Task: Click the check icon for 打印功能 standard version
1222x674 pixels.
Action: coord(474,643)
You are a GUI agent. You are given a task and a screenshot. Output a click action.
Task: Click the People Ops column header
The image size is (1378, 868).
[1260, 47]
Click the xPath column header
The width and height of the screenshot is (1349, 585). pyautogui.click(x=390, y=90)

____________________

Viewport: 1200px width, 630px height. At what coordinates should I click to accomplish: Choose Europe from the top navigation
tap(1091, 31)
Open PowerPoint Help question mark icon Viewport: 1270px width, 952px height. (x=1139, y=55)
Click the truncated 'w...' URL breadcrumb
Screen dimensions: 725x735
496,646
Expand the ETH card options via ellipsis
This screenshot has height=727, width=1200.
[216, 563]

____________________

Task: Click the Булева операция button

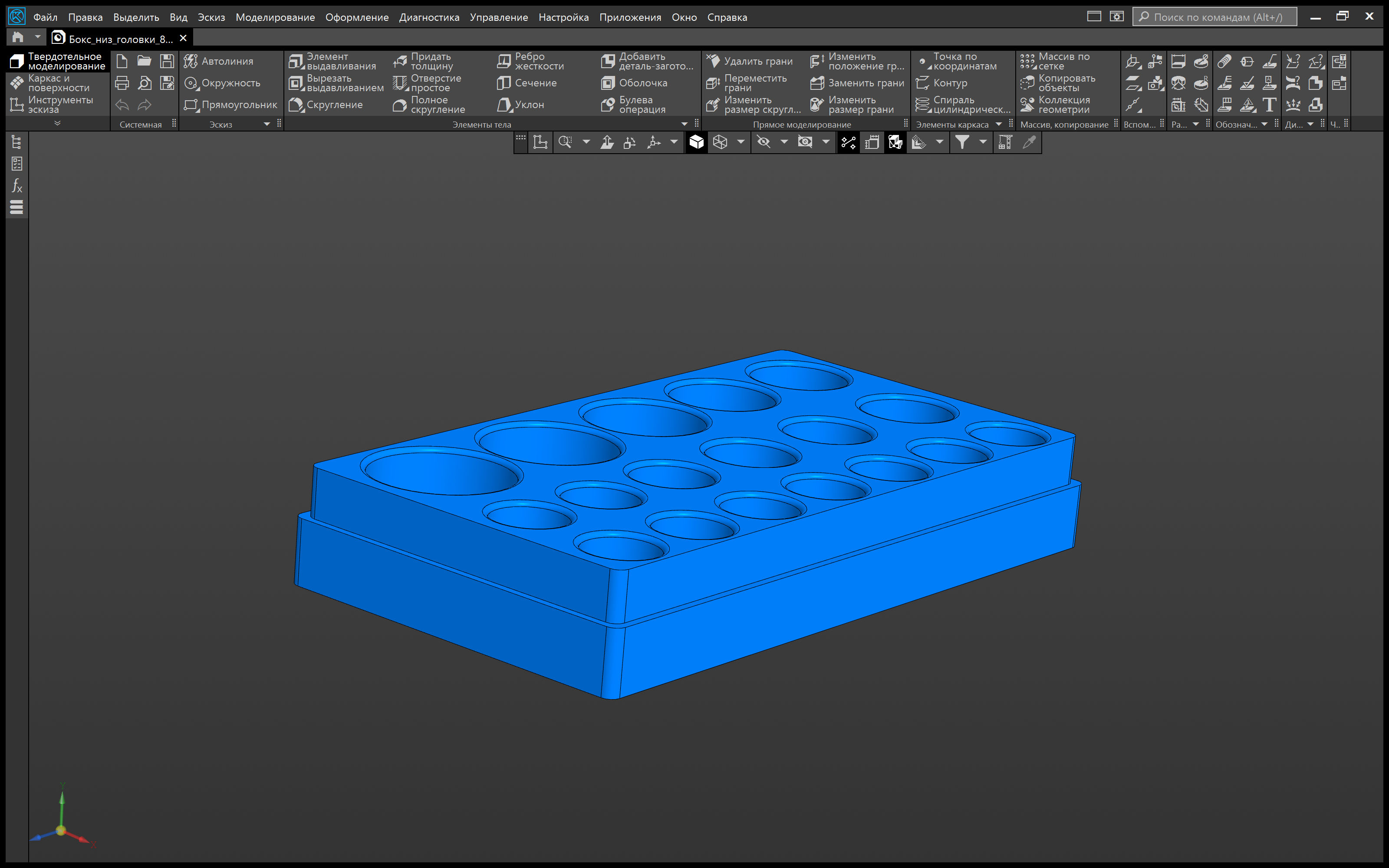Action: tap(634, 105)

____________________

__The request__:
Turn the rows into a numbered list, leaving out any blank lines. Start at the line containing "Task: Click the check" and end after the line containing "The width and".

__Reply to the task__:
1. Task: Click the check icon for 打印功能 standard version
2. 1222x674 pixels.
3. Action: coord(474,643)
4. You are a GUI agent. You are given a task and a screenshot. Output a click action.
5. Task: Click the People Ops column header
6. The image size is (1378, 868).
7. [1260, 47]
8. Click the xPath column header
9. The width and height of the screenshot is (1349, 585). pyautogui.click(x=390, y=90)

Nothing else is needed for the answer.